R - Je pense que la France est capable de faire face et nous allons démontrer que nous faisons face. L'Euro aura lieu...
Q - Une semaine de l'Euro.
R - Oui, l'Euro aura lieu, vous verrez, et je crois que les choses se passeront bien. Nous avons mis tous les atouts de notre côté. Il y a un sujet qui est très important, notamment pour le tourisme dont vous parliez à l'instant, c'est de faire passer le message - il y a eu les attentats de l'année dernière, notamment le 13 novembre, qui ont fait chuter à la fin de l'année les chiffres du tourisme ; les choses ont bien remonté depuis -, c'est de leur dire que nous prenons nos responsabilités. Nous mettons tous les atouts de notre côté, notamment pour assurer la sécurité. La mobilisation des forces de police, vous avez du interroger déjà Bernard Cazeneuve, est extraordinaire, sans parler de tous les autres acteurs notamment autour du football, dans les collectivités locales...

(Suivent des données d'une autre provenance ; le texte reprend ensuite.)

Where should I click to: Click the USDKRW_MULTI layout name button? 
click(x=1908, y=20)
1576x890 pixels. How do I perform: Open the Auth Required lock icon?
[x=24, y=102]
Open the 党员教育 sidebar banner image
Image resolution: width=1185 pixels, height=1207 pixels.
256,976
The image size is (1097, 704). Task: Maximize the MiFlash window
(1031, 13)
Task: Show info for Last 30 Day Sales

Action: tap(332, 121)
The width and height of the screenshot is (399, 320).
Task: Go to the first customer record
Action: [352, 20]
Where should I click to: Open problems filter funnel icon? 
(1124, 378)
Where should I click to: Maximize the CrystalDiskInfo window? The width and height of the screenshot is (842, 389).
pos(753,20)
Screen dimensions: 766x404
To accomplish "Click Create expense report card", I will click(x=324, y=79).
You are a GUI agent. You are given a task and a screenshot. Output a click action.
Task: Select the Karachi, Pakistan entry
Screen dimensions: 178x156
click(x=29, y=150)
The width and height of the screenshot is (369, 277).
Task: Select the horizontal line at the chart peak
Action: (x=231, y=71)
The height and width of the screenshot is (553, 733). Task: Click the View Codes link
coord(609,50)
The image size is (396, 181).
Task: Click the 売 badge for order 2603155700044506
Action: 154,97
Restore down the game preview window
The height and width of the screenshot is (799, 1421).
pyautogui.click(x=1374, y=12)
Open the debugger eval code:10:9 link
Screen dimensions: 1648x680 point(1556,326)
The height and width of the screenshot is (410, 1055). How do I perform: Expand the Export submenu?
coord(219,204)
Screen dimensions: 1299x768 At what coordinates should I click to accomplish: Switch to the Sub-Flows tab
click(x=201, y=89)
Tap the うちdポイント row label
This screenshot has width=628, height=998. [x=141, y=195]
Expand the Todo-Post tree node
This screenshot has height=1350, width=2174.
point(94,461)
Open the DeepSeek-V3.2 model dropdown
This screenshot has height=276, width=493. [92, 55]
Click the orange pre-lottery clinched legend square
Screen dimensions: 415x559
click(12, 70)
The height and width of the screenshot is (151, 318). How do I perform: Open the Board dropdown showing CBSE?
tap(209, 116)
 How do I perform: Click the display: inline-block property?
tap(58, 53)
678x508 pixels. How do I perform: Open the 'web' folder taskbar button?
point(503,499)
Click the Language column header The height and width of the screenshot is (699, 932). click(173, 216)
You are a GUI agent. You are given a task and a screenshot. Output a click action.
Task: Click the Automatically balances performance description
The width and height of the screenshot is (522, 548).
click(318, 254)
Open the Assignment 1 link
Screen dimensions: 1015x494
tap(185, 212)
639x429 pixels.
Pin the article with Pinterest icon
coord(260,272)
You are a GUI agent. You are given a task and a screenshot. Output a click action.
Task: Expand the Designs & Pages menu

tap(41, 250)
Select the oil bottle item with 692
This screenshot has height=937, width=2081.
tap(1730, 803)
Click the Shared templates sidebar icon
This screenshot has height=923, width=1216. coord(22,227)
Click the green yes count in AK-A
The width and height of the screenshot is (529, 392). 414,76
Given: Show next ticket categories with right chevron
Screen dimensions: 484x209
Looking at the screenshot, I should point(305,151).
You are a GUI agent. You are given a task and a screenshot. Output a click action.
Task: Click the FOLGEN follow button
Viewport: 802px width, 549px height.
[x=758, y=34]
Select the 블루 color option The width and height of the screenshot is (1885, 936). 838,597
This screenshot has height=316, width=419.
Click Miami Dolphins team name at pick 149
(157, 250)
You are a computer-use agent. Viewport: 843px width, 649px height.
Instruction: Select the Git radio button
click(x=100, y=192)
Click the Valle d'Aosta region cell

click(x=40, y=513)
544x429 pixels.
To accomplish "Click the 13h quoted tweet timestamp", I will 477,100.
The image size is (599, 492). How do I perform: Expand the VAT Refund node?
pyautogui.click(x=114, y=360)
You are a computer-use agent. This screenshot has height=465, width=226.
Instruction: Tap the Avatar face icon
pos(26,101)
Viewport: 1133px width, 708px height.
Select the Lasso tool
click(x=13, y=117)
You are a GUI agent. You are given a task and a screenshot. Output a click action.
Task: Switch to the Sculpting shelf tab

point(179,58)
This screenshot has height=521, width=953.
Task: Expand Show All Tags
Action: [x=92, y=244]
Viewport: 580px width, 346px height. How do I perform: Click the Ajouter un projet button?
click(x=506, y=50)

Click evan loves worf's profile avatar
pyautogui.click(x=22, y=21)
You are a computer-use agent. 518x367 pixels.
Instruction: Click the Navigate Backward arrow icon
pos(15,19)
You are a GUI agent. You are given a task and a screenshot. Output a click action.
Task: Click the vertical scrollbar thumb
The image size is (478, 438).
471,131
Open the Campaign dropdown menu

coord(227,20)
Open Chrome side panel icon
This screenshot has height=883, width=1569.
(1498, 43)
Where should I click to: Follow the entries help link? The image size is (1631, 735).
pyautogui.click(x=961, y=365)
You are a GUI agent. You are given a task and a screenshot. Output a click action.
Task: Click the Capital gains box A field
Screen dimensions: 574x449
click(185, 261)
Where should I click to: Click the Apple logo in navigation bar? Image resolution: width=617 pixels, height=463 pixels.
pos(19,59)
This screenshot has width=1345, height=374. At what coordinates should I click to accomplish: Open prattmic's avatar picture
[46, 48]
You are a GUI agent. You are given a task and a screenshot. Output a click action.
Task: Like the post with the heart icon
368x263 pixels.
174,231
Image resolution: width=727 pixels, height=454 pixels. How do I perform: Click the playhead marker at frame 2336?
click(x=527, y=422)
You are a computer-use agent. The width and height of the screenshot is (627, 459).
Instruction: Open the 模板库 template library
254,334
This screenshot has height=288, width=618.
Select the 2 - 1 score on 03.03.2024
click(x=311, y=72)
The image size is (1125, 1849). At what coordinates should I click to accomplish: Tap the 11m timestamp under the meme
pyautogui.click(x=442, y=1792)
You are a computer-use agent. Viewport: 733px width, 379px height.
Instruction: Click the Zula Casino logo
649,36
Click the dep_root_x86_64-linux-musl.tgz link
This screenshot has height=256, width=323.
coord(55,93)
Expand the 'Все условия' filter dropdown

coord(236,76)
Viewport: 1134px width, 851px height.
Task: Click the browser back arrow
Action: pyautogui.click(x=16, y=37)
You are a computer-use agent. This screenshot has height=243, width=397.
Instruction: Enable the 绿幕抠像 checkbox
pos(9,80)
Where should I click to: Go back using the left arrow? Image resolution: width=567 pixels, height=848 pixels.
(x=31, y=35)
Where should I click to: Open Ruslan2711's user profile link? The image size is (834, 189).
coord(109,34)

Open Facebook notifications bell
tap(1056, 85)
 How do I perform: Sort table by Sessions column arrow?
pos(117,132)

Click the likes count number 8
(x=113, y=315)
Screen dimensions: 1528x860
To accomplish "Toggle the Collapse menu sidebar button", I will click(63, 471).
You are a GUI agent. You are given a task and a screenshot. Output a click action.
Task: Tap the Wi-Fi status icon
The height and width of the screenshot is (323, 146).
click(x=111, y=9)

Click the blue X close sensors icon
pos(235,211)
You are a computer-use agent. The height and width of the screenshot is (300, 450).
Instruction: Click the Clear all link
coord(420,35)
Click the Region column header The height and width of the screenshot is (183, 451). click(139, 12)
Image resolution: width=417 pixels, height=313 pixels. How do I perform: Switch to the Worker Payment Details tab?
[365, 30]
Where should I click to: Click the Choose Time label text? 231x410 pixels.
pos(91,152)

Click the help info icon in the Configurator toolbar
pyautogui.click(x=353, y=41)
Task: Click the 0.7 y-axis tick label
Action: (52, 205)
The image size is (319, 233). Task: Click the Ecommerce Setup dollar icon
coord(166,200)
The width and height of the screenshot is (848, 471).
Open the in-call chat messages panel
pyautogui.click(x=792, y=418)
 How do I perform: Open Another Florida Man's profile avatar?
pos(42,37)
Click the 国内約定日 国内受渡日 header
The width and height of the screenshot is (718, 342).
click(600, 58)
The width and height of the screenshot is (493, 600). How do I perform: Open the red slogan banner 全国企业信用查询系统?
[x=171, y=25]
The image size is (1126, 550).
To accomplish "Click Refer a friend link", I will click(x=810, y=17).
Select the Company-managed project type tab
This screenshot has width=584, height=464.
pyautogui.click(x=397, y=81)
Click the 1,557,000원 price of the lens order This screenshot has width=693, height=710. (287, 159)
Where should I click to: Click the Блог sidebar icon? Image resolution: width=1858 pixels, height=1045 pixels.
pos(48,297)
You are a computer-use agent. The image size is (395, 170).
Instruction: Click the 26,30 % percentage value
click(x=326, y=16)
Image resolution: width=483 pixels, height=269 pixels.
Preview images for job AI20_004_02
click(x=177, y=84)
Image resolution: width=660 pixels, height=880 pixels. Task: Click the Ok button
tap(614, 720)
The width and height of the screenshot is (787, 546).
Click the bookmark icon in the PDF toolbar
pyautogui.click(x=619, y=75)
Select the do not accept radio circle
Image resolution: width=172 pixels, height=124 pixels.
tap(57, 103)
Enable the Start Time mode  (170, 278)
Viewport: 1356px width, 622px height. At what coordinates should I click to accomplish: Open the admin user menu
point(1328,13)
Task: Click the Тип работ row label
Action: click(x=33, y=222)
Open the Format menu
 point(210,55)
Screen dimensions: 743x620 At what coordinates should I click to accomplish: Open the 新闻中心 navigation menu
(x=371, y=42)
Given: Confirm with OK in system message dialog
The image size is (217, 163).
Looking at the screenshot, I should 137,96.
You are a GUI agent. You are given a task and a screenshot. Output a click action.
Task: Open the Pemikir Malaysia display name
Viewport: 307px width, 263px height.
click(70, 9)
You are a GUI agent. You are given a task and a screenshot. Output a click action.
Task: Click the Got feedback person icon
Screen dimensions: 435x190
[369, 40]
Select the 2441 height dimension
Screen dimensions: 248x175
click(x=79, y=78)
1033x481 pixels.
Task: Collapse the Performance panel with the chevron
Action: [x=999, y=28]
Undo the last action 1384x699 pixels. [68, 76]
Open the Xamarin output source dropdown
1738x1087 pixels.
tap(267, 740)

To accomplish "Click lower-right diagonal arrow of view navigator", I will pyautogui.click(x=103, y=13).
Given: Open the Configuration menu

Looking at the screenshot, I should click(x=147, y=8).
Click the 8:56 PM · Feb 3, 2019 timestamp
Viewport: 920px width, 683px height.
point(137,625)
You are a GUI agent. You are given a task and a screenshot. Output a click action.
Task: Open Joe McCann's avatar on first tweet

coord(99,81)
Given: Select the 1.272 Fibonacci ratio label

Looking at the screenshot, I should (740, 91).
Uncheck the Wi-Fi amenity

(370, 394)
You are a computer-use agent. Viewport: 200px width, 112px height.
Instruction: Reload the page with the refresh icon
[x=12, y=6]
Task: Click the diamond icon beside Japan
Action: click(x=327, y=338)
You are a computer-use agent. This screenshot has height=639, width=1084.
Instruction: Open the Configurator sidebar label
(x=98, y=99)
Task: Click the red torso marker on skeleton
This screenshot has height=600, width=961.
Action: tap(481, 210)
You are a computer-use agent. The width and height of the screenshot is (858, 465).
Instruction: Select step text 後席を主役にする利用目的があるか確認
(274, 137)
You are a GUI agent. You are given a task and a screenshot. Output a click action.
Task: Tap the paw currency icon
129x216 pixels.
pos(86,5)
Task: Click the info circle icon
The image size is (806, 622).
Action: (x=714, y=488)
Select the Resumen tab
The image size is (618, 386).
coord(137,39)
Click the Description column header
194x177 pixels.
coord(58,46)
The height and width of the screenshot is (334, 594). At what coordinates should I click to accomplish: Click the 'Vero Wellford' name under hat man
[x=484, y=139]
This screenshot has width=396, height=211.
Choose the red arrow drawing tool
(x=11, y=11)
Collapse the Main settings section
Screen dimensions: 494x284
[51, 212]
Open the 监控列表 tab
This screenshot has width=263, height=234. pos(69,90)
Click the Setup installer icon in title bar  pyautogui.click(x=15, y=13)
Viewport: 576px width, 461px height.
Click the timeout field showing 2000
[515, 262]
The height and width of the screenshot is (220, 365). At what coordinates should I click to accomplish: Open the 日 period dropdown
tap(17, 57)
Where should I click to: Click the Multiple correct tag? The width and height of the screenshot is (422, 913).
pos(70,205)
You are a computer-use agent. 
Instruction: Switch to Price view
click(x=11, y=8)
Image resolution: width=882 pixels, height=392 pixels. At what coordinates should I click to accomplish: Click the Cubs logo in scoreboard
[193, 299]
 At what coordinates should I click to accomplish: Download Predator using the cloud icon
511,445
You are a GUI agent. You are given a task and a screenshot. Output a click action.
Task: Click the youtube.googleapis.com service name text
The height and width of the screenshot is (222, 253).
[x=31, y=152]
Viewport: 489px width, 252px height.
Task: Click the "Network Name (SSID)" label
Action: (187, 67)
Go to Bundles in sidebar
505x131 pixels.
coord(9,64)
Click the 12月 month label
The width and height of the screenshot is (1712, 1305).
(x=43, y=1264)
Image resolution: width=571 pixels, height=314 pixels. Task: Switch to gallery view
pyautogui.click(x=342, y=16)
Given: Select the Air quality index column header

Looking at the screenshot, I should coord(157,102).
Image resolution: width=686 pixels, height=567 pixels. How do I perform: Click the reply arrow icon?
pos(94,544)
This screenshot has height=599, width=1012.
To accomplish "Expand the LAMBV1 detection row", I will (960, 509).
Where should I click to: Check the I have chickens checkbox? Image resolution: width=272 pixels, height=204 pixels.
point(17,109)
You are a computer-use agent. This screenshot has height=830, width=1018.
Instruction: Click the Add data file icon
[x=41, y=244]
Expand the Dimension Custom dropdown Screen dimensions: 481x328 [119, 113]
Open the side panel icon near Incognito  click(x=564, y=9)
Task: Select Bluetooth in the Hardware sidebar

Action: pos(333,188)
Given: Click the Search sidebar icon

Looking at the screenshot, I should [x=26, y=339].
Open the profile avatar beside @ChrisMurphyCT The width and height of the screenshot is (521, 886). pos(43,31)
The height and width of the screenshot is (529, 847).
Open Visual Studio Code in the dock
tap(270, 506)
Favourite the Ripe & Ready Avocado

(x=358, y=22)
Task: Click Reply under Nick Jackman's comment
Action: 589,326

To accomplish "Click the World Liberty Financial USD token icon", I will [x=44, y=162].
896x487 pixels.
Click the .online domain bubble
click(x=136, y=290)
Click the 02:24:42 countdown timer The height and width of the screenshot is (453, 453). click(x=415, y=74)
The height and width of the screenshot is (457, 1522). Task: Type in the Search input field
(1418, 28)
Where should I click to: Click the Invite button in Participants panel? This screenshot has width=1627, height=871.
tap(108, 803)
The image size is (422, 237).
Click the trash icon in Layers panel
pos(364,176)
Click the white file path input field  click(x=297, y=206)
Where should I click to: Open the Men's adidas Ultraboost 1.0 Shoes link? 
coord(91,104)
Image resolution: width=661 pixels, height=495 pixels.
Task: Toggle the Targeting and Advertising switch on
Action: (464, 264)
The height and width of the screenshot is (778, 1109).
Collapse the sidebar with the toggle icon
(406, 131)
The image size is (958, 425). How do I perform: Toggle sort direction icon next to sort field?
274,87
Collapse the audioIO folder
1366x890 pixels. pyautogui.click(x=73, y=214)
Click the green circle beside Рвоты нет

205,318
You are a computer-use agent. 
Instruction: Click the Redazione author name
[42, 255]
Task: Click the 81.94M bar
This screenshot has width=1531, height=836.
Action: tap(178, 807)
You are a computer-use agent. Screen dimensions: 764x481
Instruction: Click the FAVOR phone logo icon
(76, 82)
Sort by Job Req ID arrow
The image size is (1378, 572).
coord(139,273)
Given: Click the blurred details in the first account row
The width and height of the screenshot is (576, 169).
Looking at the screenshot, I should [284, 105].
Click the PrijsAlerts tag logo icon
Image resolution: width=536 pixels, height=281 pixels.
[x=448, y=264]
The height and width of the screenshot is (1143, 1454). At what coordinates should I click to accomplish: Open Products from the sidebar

Q - Mais là ils peuvent être épuisés.
R - Oui mais, justement, c'est cela qu'il faut saluer, c'est que quand on sait qu'on a une action à mener qui est prioritaire de réussir un événement les gens ne ménagent pas leurs forces, ils y vont, ils foncent.
(...)
Q - J'ai une toute dernière question de sécurité, on a appris que les Américains avaient dit à leurs concitoyens de ne pas venir à l'Euro parce que la France ne serait pas sécurisée. Est-ce que c'est «fair play» ?
R - Alors je vais vous dire quelque chose de très précis. Vous-même quand vous voyagez, vous allez voir la rubrique «conseils aux voyageurs » sur le site du ministère des affaires étrangères. Ce dont vous parlez, c'est la rubrique «conseils aux voyageurs» destiné aux Américains qui pourraient venir en France notamment à occasion de l'Euro. Il leur a été rappelé qu'il y avait eu des attentats en France, mais ce que je puis vous dire c'est que John Kerry a au contraire adressé un message de sympathie à l'égard de la France. D'ailleurs il vient souvent à Paris, il aime beaucoup Paris. Et je vous donne un scoop, demain je prends le petit déjeuner avec lui et il dira du bien de la France.